→ Problem description
Beginning at the line that contains "Следственный комитет (415, 296)", write out every line down to the end of the records, with both ends kept and nothing added.

→ Extracted entries

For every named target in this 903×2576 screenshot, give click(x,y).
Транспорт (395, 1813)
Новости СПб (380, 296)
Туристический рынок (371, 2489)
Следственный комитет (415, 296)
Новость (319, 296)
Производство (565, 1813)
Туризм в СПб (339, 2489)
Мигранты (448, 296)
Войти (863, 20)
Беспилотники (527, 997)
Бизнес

→ Task output
Следственный комитет (415, 296)
Новость (319, 296)
Производство (565, 1813)
Туризм в СПб (339, 2489)
Мигранты (448, 296)
Войти (863, 20)
Беспилотники (527, 997)
Бизнес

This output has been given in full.